I had never thought of managing a garden to increase insect life in general (not just butterflies—sorry KW—for example). Actually it’s just a smokescreen for managing for biodiversity and native species.

No more privet. No more nandina. No more Acer palmatum. Sadly, no more daffodils or pansies, both blooming now….

Era ends

It’s the end of an era tonight; we said goodbye to our lovely houseguest. She left via Amtrak, cold-bound….

Science note

I’ve known to avoid good old MSG for years, but today I found out that there’re a whole raft of nasty sibling compounds lurking in our foods.

Since the 1970s, MSG has sidled back onto American supermarket shelves, under assumed names: hydrolyzed proteins, yeast extracts, protein concentrates and other additives that are not labeled as MSG but, according to nutritionists and the United States Department of Agriculture, are essentially the same thing: synthetically produced glutamates.

The whey protein concentrate and liquid aminos that many Americans buy at health food stores are also, essentially, pure glutamate…

According to USDA guidelines, “labeling is required when MSG is added as a direct ingredient.” But other glutamates—the hydrolyzed proteins, the autolyzed yeasts and the protein concentrates, which the USDA acknowledges are related to MSG—must be identified under their own names.

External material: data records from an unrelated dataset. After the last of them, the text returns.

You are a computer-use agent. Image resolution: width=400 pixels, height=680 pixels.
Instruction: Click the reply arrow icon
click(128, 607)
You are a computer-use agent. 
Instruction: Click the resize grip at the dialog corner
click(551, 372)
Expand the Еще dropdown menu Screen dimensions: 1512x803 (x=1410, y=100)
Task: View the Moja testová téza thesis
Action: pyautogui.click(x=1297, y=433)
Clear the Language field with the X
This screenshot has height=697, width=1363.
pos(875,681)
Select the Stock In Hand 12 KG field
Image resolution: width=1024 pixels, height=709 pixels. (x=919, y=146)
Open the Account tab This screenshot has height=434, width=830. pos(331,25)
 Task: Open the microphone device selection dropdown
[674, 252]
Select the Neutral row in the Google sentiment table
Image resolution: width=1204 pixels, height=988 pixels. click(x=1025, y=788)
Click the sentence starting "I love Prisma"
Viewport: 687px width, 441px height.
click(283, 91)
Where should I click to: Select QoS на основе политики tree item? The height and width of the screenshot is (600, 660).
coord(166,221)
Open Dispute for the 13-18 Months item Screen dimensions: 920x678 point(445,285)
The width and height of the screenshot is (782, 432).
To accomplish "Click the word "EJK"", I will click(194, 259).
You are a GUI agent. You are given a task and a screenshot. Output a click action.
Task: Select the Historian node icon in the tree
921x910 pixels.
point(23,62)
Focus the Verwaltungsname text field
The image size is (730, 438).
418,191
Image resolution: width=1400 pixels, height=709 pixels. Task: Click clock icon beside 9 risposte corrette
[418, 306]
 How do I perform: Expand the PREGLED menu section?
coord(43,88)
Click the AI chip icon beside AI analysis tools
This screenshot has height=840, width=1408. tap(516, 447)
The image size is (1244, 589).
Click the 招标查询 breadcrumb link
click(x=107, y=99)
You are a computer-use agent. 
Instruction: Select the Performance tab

Alternatively, they may also be included under certain terms, like vegetable broth or chicken broth. Thus, these ingredients are now routinely found in products like canned tuna (vegetable broth is listed as an ingredient; it contains hydrolyzed soy protein), canned soup, low-fat yogurts and ice creams, chips and virtually everything ranch-flavored or cheese-flavored.*

Ick. Ick. And ick again.

* From Julia Moskin article in today’s NY Times.

Waiting for state-change

The pool just above the Pocket Falls, in Sunday’s sun.

Looking forward to hearing the election results from todays voting/caucus activity, fully realizing that this news probably won’t surface until tomorrow—or possibly later.

Black vultures

This was our biggest critter sighting on Sunday, two black vultures (I think)—Coragyps atratus. We were hanging out in the sunshine on rocky promontories overlooking the valley, and they stayed on the next rock the whole time we were on our rock. The spot was labeled “High Point” on the Garmin map, and the cartographers were not incorrect.